I have first been introduced to the notion of torque in regards to a rod (or any rigid body) rotating about a fixed axle. Then I kind of got the intuition of torque as if it is the equivalent of force from linear motion but in rotational motion. I have seen how torque can be thought of as what is needed to cause angular acceleration.

Then I have been introduced to angular momentum as to being defined as $\vec{L}=\vec{r}\times\vec{p}$ however this time I was introduced to this quantity not necessarily in the context of rotation. I have seen that if you do $\dfrac{d\vec{L}}{dt}=\vec{\tau_{net}}$ now this is where the confusion comes from. Lets say that a particle is moving and I apply a force in a arbitrary direction and I change its momentum, then this would mean that I change its angular momentum and thus my applied force should produce a torque. However all this time I thought torque has to do with rotation and with rigid bodies, what does torque on a particle really mean, since I am not making it rotate about any axis?

I am just confused as to what does torque mean in the sense of a particle. The same question can be posed about angular momentum, what is the connection between angular momentum of a single particle, and the angular momentum of a rigid body rotating about an axis eg $\vec{L}=I\vec{\omega}$ how are these two same ideas the same even though they seem so different?

Thank You

  • $\begingroup$ May I suggest you read this post as it might help you understand the nature of torque. $\endgroup$ Nov 5, 2019 at 4:50

3 Answers 3


These are the fundamental definitions you must know and the rest follow from these. Let's say you are in reference frame $S$ with origin $O$. Assume that there's a particle of mass $m$ located at position $\vec{r}$ (called the position vector) with respect to $O$ and its velocity is $\vec{v}$. Then, $$\vec{L}_{\text{of the point particle with respect to a reference point $P$}} := (\vec{r}-\vec{r}_P) \times m\vec{v} \tag{1}$$ $$\vec{\tau}_{\text{acting on the point particle with respect to a reference point $P$}} := (\vec{r}-\vec{r}_P) \times \vec{F}_{\text{net acting on the particle}} \tag{2}$$

For a point particle observed in an inertial frame, the following equation is true (the equation you've seen). But keep in mind that both angular momentum and torque are defined with respect to some reference point $P$ (unlike momentum and force).


This can now be extended to a collection of interacting point particles. And further, to rigid bodies. Classical Mechanics by Goldstein is an excellent reference.

_Instruction A:_
In the torque thread, which book does the answer call an excellent reference?
_Instruction B:_
From the torque thread, write out the part that opens with the words containing "Then I have" and closes with "about any axis?".
The listing that comes next has nothing to do with the torque thread.

Dataset records:

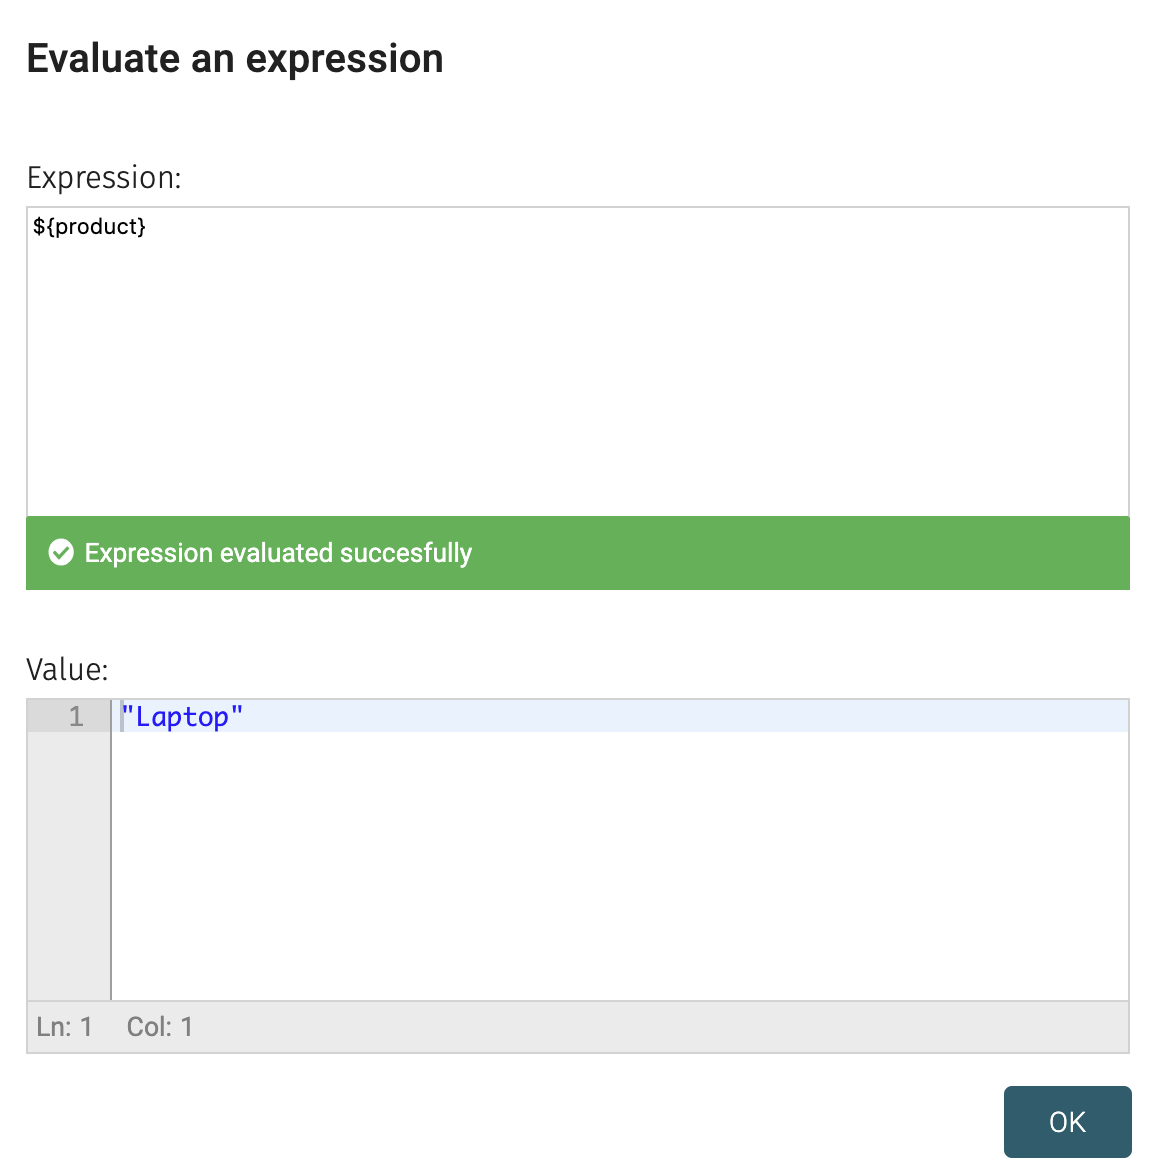Click the 'Col: 1' status indicator

[159, 1026]
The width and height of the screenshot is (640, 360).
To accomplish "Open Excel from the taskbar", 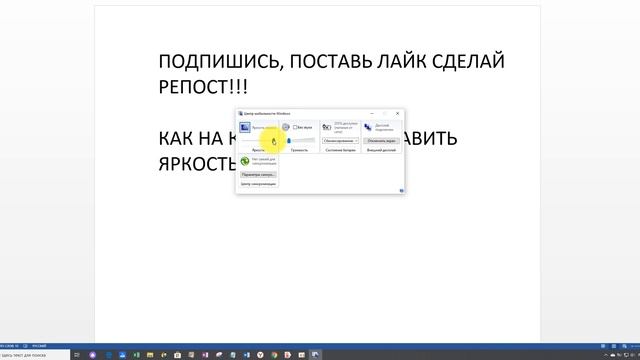I will (136, 355).
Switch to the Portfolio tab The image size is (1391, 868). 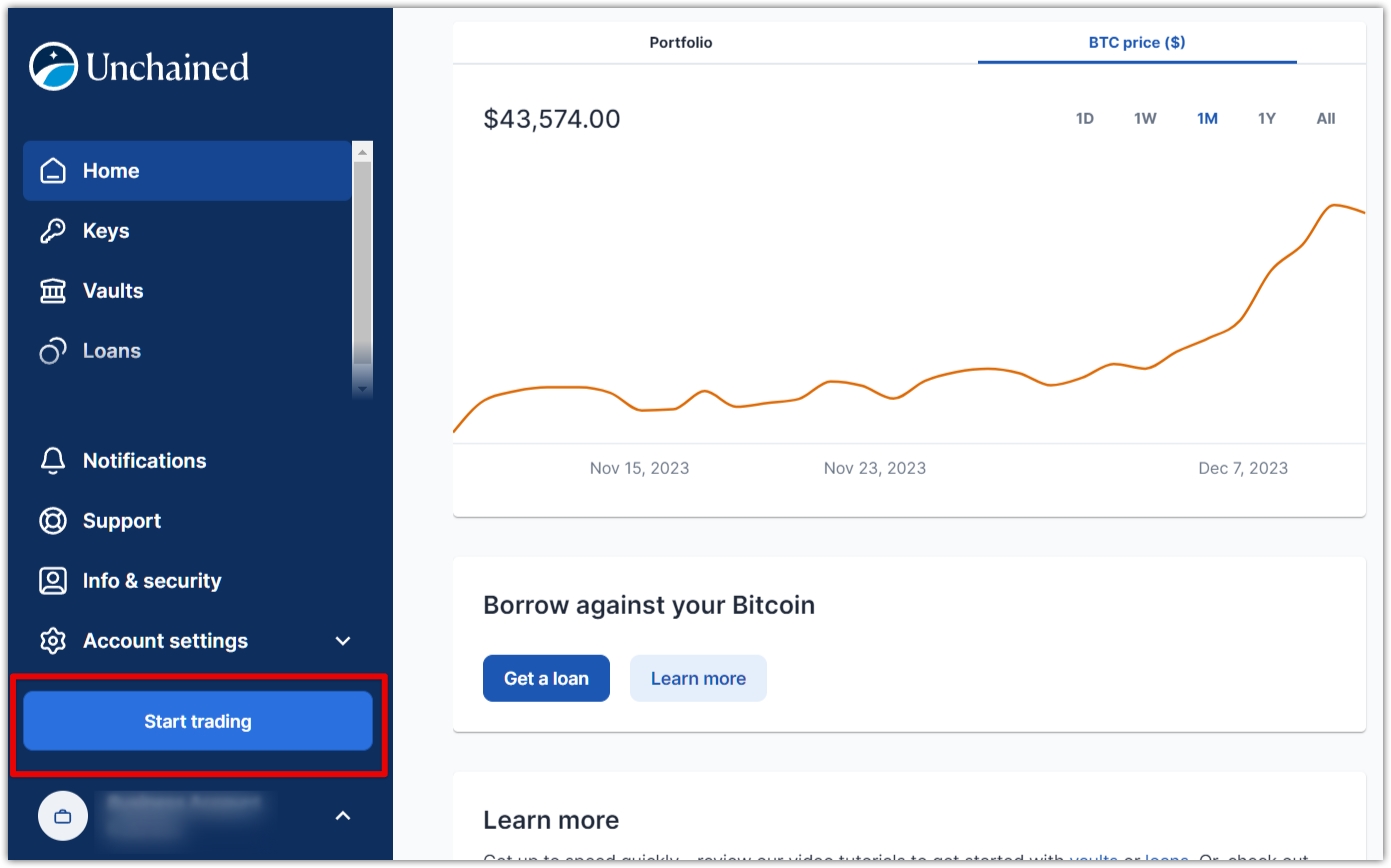click(681, 42)
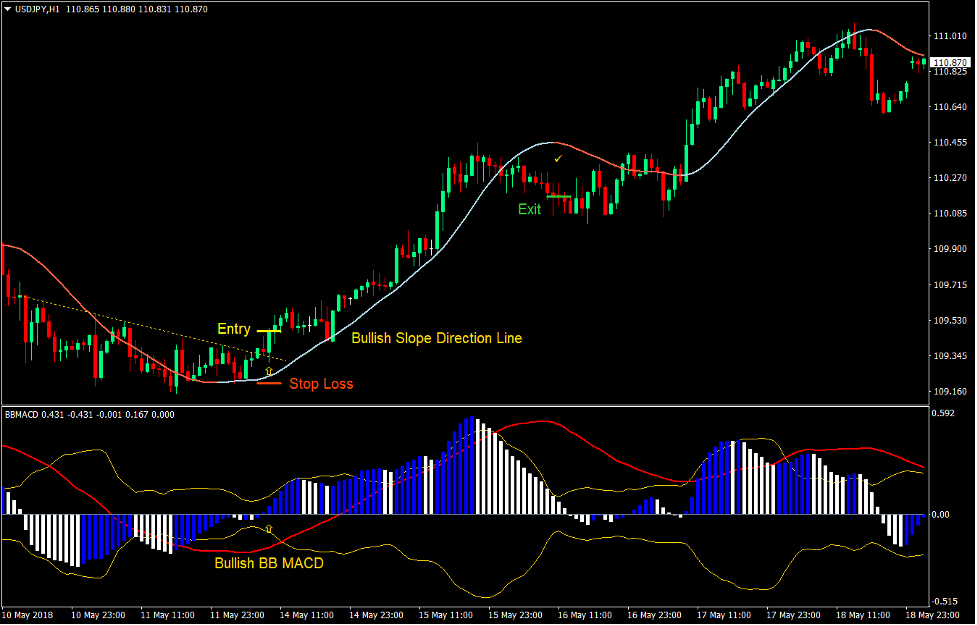Click the green price marker on price axis
Viewport: 977px width, 625px height.
click(924, 62)
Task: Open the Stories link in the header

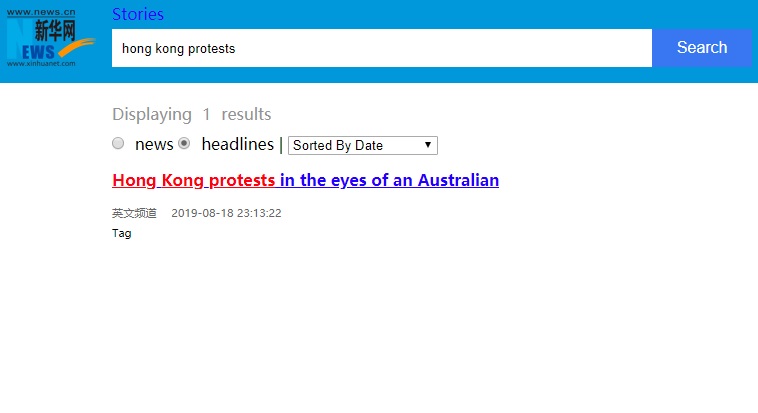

_Worked answer A:_
Classical Mechanics by Goldstein.

_Worked answer B:_
Then I have been introduced to angular momentum as to being defined as $\vec{L}=\vec{r}\times\vec{p}$ however this time I was introduced to this quantity not necessarily in the context of rotation. I have seen that if you do $\dfrac{d\vec{L}}{dt}=\vec{\tau_{net}}$ now this is where the confusion comes from. Lets say that a particle is moving and I apply a force in a arbitrary direction and I change its momentum, then this would mean that I change its angular momentum and thus my applied force should produce a torque. However all this time I thought torque has to do with rotation and with rigid bodies, what does torque on a particle really mean, since I am not making it rotate about any axis?